> **Raw data**
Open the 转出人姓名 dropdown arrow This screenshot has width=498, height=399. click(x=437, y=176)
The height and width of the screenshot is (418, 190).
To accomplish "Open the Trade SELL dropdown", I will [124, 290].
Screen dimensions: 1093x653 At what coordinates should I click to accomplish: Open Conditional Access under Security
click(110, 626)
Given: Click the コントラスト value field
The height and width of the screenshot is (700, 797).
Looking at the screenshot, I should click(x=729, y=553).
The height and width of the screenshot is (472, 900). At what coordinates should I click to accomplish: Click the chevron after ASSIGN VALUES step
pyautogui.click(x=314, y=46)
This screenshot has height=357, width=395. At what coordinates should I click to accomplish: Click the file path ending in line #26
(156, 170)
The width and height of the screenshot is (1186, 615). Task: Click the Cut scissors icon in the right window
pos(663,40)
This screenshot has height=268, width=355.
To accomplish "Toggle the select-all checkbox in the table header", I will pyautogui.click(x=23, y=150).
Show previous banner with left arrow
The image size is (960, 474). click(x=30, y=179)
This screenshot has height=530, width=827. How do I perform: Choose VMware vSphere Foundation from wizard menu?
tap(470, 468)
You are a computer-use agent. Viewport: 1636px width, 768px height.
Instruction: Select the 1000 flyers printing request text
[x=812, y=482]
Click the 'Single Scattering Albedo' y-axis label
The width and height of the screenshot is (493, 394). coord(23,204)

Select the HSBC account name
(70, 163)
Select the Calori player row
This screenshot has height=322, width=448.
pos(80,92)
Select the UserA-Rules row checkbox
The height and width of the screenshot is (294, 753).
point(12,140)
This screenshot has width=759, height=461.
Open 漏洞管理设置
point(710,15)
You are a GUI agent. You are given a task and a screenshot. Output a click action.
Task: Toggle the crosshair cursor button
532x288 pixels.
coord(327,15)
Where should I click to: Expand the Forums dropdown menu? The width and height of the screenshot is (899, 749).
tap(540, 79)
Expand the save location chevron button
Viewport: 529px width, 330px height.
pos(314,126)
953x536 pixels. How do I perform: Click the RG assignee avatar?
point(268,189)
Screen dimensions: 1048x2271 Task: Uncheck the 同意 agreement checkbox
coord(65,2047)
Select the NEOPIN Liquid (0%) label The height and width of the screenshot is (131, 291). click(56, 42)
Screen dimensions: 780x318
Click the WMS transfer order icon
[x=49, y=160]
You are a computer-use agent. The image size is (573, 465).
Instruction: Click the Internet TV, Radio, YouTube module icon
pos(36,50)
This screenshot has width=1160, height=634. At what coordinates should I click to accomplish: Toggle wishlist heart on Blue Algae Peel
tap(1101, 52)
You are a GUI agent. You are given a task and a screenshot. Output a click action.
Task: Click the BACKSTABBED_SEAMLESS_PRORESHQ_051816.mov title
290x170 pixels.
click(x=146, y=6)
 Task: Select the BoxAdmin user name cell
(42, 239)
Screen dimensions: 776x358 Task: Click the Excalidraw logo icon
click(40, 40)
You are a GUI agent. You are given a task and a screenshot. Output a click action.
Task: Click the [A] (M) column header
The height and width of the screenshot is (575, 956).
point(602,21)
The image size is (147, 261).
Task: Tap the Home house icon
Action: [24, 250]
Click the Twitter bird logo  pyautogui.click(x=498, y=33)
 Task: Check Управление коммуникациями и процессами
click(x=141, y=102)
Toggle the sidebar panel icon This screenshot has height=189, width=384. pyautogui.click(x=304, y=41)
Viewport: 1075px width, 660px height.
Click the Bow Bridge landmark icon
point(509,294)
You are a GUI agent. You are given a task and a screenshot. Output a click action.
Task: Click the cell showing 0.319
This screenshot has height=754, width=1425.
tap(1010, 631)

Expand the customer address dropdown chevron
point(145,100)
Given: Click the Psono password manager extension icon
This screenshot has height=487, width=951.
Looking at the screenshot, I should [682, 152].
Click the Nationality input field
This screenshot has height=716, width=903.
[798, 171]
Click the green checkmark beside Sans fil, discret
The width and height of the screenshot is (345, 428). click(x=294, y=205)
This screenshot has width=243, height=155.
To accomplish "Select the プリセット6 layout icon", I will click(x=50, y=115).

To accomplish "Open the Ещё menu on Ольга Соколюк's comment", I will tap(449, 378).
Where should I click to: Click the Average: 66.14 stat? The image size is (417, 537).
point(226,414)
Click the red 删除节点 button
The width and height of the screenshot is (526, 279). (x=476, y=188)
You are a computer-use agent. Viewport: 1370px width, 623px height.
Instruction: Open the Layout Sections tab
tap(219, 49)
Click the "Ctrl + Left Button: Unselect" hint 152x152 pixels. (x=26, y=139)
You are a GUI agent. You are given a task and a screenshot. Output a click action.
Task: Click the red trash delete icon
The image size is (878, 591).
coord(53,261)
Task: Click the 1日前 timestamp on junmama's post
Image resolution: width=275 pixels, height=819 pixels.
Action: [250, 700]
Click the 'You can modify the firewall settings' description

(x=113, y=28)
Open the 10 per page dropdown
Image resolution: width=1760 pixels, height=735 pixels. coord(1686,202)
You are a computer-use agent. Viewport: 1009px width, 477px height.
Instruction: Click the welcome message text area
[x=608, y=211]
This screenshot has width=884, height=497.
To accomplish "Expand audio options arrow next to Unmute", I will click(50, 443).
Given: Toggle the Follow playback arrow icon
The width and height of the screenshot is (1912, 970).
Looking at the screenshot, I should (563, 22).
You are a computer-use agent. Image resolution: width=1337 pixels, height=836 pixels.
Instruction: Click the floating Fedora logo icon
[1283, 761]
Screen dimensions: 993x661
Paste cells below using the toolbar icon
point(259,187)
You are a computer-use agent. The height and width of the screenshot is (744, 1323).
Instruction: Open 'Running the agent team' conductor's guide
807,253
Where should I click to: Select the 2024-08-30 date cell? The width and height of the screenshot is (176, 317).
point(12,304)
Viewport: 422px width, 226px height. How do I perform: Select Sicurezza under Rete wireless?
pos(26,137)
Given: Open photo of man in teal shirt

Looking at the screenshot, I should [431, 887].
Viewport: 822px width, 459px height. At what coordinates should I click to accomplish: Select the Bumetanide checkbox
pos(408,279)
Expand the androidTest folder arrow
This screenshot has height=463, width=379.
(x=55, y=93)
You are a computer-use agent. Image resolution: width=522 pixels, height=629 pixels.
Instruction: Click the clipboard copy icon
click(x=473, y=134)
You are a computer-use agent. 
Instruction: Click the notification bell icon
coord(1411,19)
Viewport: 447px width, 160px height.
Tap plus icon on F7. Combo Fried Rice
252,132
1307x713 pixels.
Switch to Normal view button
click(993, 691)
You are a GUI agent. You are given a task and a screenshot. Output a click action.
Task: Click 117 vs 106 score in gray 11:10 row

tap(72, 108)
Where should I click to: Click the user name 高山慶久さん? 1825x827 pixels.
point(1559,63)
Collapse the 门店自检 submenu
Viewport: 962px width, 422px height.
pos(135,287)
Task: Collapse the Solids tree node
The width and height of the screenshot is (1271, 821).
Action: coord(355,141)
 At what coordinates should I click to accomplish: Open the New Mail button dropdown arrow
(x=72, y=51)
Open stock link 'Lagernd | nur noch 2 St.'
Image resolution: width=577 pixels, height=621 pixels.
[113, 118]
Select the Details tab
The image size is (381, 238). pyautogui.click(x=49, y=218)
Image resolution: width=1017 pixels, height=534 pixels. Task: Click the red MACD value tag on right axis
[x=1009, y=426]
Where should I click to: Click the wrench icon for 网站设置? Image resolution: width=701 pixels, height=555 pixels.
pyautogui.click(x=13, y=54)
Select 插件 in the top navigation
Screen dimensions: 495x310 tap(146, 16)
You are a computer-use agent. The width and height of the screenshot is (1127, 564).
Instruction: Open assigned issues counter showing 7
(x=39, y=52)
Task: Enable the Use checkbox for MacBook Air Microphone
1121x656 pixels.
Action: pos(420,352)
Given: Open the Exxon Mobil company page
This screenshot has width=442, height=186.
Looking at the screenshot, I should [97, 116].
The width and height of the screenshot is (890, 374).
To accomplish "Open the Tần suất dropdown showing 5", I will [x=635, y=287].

> **What the task requires**
Could you repeat exactly the lines in the listing above from the one with "Viewport: 529px width, 330px height." down to the one with "Click the Twitter"? Include both of those lines.

> **Solved exercise**
Viewport: 529px width, 330px height.
pos(314,126)
953x536 pixels. How do I perform: Click the RG assignee avatar?
point(268,189)
Screen dimensions: 1048x2271 Task: Uncheck the 同意 agreement checkbox
coord(65,2047)
Select the NEOPIN Liquid (0%) label The height and width of the screenshot is (131, 291). click(56, 42)
Screen dimensions: 780x318
Click the WMS transfer order icon
[x=49, y=160]
You are a computer-use agent. The image size is (573, 465).
Instruction: Click the Internet TV, Radio, YouTube module icon
pos(36,50)
This screenshot has width=1160, height=634. At what coordinates should I click to accomplish: Toggle wishlist heart on Blue Algae Peel
tap(1101, 52)
You are a GUI agent. You are given a task and a screenshot. Output a click action.
Task: Click the BACKSTABBED_SEAMLESS_PRORESHQ_051816.mov title
290x170 pixels.
click(x=146, y=6)
 Task: Select the BoxAdmin user name cell
(42, 239)
Screen dimensions: 776x358 Task: Click the Excalidraw logo icon
click(40, 40)
You are a GUI agent. You are given a task and a screenshot. Output a click action.
Task: Click the [A] (M) column header
The height and width of the screenshot is (575, 956).
point(602,21)
The image size is (147, 261).
Task: Tap the Home house icon
Action: [24, 250]
Click the Twitter bird logo  pyautogui.click(x=498, y=33)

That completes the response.